The South African drug epidemic continues to grow rapidly, fueled by abuse of prescription opioids, novel opium concoctions and heroin. Contributory factors include a very high national unemployment rate and pervasive poverty. Yet, the country continues to struggle to implement a much-needed national system to assess the quality and effectiveness of drug abuse services.
For the past seven years, development work has been underway, spearheaded by the South African Medical Research Council (MRC)--the South African National Institutes of Health--to test, pilot narrowly, and then pilot broadly a system of Service Quality Measures (SQM) for adults receiving substance abuse services. The system includes a small, yet rigorous set of administrative and consumer perception measures that address care access, care quality and care outcome. Information also is solicited on HIV testing and treatment. The pilot work on the SQM now has been completed quite successfully, and the SQM is ready for national implementation.
On March 9, a nationally representative Advisory Group gathered in Cape Town, South Africa, to learn the results from the pilot work and to outline national implementation steps. Pilot results are both very promising and very interesting. For example, pilot results showed no major differences in access, quality and outcomes for all Africans, an amazing finding in a country where apartheid was the legal norm just a half century ago.
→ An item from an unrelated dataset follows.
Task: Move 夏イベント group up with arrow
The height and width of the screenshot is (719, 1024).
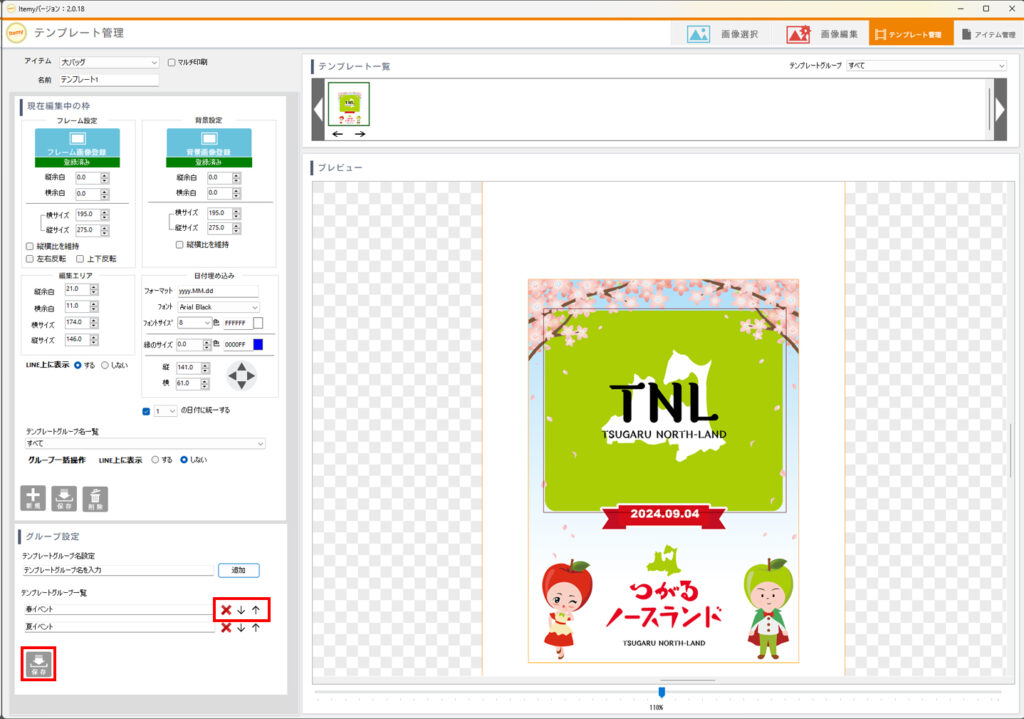Action: click(256, 627)
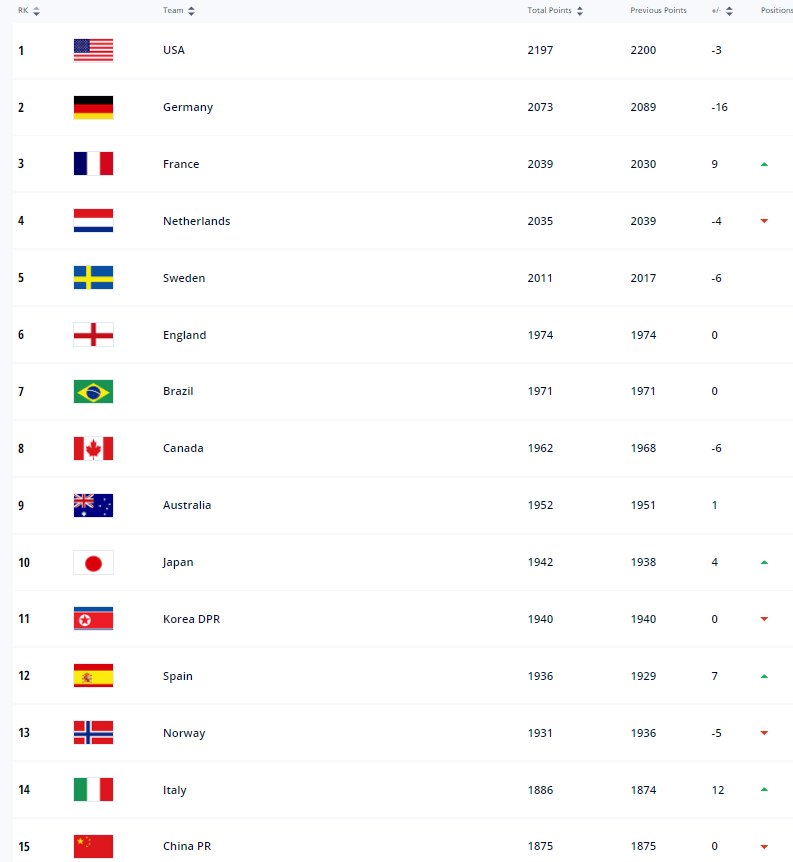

The National Advisory Group also proceeded to outline next steps toward national implementation. Although, ideally, the SQM should be implemented nationally by the National Department of Health and the National Department of Social Development, with the continuing support of the MRC, appropriate relationships with these departments need to be developed for this to occur.
Two avenues appear to be very promising to foster these essential relationships. First, the National Drug Council is preparing a strategic plan and a core set of recommendations. One of these recommendations can give high priority to the national implementation of the SQM. Second, because drug use is so closely associated with HIV onset, it will be essential to use the SQM to develop better understanding of how to improve HIV prevention and treatment. Both of these avenues appear to be very promising for implementing the SQM nationally.
Although many miles still remain before the SQM will be implemented nationally in South Africa, the work of the MRC, and especially that of its SQM project director, Dr. Bronwyn Myers, are especially deserving of accolades. Also to be noted is Dr. Rajen Govender of the University of Cape Town, chair of the National Advisory Group, who has contributed essential leadership of the project during his two-year tenure.
Our hats are off to Dr. Bronwyn Myers, Dr. Rajen Govender, the MRC staff and the entire SQM National Advisory Group for their vision, effort and leadership in championing and defending a much-needed substance abuse performance assessment system for South Africa. Industry experts in the United States can learn much from the example of their effort in South Africa as we address our own substance abuse epidemic.